The surge in US bond yields last week caught markets off guard.
And the reverberations were felt across different asset classes, as US stocks had two sharp falls to end the week while the Aussie dollar fell to its lowest level since February 2016.
Also caught off guard were the global bond strategists at Morgan Stanley, who have consistently maintained a bullish view towards the US bond market in 2018.
“We were wrong to expect treasury yields to be capped at previous year-to-date highs,” said MS strategist Matthew Hornbach.
The catalyst for last week’s move was unexpectedly strong data on Wednesday night, as operating conditions in the US services sector rose to the highest level on record.

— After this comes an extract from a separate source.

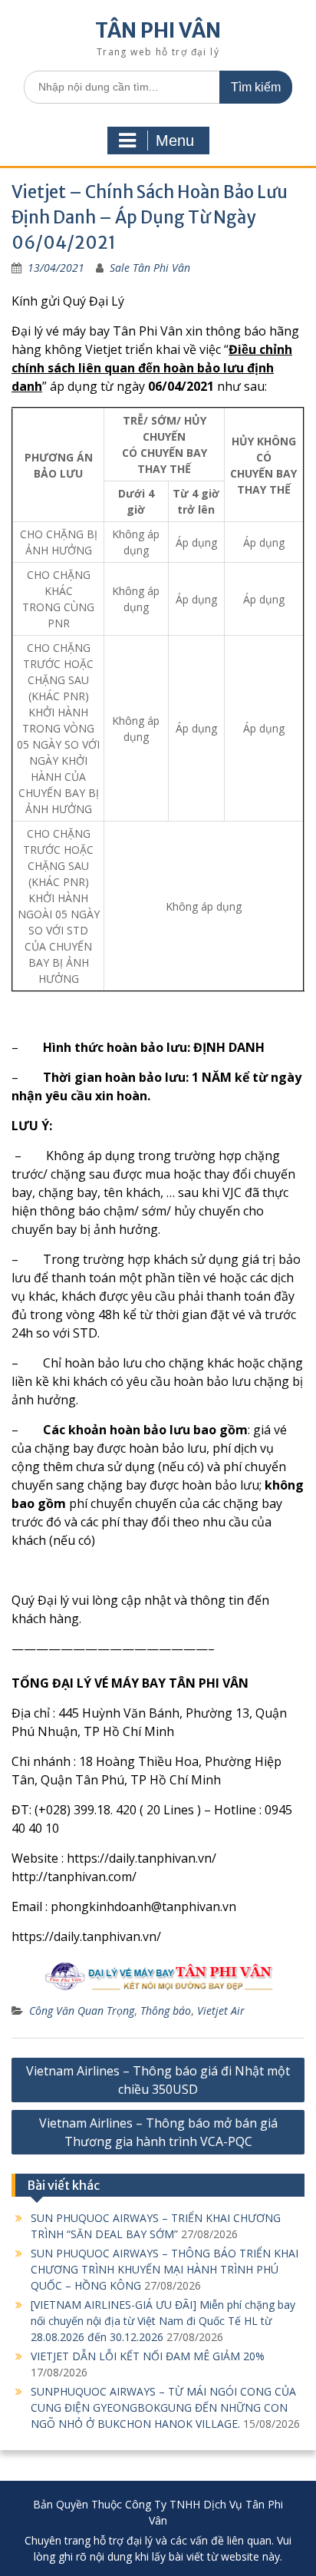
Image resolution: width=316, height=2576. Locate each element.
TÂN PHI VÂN (158, 30)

That was backed up by steady employment data on Friday night, which saw benchmark US 10-year yields consolidate above 3.2% — the highest level since 2011.

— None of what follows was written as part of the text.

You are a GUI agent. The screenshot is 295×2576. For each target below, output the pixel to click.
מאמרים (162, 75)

The increase saw US 10-year yields “break out of the ranges we expected to hold”, Hornbach said. And Morgan Stanley’s preference to buy longer-term bonds “ended the moment yields broke those levels”.
Since late-August, US bond yields have climbed more than 40 basis points. And Hornbach attributed that move to a noticeable turnaround in US data:
“The second consecutive month of strong economic data has caused investors to reevaluate the prospects for both Fed policy and future economic growth,” Hornbach said.
He added that bond yields have risen significantly faster than the rate of inflation over that time, with a more pronounced shift higher in longer-dated debt such as 10-year and 30-year yields.
Such a move indicates that investors have shifted their expectations for economic growth and inflation over the long-term, rather than just the next couple of years.
And Hornbach said if the positive data surprises continue, the selloff in the US bond market “may not abate like it did earlier in the year”.
Morgan Stanley now expects US 10-year bond yields to finish 2018 at 2.75% — still lower than their current level, but a fairly sharp rise from its January prediction of 1.95%.